Challenge -
Pull out every line in the rows below that contains the word "accomplish", and copy each one in full.

Entries provided -
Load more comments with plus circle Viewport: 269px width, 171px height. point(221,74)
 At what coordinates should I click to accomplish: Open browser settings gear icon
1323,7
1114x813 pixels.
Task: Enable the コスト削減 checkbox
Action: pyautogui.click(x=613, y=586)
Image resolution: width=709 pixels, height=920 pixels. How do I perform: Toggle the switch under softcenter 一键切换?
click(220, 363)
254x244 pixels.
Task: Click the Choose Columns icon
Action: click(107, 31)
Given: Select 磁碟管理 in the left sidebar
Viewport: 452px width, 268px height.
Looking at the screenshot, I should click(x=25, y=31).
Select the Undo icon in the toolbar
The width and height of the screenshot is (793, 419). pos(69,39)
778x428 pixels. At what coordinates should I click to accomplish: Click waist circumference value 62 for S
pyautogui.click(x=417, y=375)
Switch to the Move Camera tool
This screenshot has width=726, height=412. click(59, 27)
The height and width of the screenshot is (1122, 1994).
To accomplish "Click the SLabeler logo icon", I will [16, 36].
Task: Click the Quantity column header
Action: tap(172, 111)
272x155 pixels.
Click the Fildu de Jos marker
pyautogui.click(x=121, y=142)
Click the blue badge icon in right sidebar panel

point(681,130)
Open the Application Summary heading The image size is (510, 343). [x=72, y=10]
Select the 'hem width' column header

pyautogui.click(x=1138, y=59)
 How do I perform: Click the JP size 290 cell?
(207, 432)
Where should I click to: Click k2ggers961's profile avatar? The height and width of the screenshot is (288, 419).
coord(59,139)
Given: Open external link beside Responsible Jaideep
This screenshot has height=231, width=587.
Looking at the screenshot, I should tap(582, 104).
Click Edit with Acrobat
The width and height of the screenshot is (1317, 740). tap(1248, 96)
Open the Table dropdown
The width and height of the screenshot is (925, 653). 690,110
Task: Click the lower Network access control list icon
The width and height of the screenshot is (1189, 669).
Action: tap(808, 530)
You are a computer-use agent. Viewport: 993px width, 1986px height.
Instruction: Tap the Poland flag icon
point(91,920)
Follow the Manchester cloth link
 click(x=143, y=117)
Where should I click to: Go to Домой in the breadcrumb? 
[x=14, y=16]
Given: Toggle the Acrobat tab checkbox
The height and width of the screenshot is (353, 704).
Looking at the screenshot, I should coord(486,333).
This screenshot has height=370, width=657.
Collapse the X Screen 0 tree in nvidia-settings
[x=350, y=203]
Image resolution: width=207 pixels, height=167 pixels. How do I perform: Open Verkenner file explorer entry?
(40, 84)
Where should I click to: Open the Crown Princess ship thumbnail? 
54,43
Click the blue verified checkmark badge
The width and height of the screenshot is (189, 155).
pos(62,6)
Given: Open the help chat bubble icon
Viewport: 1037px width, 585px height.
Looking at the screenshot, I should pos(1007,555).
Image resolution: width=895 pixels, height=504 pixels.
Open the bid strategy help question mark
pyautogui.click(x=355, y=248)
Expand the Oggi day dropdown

Problem solution -
 At what coordinates should I click to accomplish: Open browser settings gear icon
778x428 pixels. At what coordinates should I click to accomplish: Click waist circumference value 62 for S
To accomplish "Click the SLabeler logo icon", I will [16, 36].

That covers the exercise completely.